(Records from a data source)

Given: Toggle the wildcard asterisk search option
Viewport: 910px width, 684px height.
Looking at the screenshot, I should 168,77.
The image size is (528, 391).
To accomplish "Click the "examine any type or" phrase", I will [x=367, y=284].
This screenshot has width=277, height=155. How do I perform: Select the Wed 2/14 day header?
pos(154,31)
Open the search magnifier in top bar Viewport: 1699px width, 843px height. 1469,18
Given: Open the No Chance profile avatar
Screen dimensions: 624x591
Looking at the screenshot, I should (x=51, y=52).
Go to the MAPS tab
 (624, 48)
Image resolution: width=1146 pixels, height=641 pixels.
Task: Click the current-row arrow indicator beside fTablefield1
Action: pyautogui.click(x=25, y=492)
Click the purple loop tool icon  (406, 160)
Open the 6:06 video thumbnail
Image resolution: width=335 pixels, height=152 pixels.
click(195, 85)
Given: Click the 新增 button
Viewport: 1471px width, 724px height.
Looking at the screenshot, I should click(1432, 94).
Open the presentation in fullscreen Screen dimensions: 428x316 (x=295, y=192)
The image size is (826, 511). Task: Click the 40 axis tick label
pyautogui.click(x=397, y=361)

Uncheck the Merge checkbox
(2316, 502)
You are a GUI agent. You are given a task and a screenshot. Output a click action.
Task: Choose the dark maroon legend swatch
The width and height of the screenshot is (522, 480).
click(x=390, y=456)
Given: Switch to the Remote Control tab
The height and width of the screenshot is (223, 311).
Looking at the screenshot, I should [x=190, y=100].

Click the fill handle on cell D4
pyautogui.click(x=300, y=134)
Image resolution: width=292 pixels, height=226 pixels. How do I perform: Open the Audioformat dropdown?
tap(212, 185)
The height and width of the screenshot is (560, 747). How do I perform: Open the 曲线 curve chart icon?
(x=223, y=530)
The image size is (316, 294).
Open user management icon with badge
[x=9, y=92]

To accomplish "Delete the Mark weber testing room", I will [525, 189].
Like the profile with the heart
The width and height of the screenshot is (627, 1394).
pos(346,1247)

→ Exercise requirements: Copy out every line of the records above word for word, with no changes.

→ Reply:
Given: Toggle the wildcard asterisk search option
Viewport: 910px width, 684px height.
Looking at the screenshot, I should 168,77.
The image size is (528, 391).
To accomplish "Click the "examine any type or" phrase", I will [x=367, y=284].
This screenshot has width=277, height=155. How do I perform: Select the Wed 2/14 day header?
pos(154,31)
Open the search magnifier in top bar Viewport: 1699px width, 843px height. 1469,18
Given: Open the No Chance profile avatar
Screen dimensions: 624x591
Looking at the screenshot, I should (x=51, y=52).
Go to the MAPS tab
 (624, 48)
Image resolution: width=1146 pixels, height=641 pixels.
Task: Click the current-row arrow indicator beside fTablefield1
Action: pyautogui.click(x=25, y=492)
Click the purple loop tool icon  (406, 160)
Open the 6:06 video thumbnail
Image resolution: width=335 pixels, height=152 pixels.
click(195, 85)
Given: Click the 新增 button
Viewport: 1471px width, 724px height.
Looking at the screenshot, I should click(1432, 94).
Open the presentation in fullscreen Screen dimensions: 428x316 (x=295, y=192)
The image size is (826, 511). Task: Click the 40 axis tick label
pyautogui.click(x=397, y=361)

Uncheck the Merge checkbox
(2316, 502)
You are a GUI agent. You are given a task and a screenshot. Output a click action.
Task: Choose the dark maroon legend swatch
The width and height of the screenshot is (522, 480).
click(x=390, y=456)
Given: Switch to the Remote Control tab
The height and width of the screenshot is (223, 311).
Looking at the screenshot, I should [x=190, y=100].

Click the fill handle on cell D4
pyautogui.click(x=300, y=134)
Image resolution: width=292 pixels, height=226 pixels. How do I perform: Open the Audioformat dropdown?
tap(212, 185)
The height and width of the screenshot is (560, 747). How do I perform: Open the 曲线 curve chart icon?
(x=223, y=530)
The image size is (316, 294).
Open user management icon with badge
[x=9, y=92]

To accomplish "Delete the Mark weber testing room", I will [525, 189].
Like the profile with the heart
The width and height of the screenshot is (627, 1394).
pos(346,1247)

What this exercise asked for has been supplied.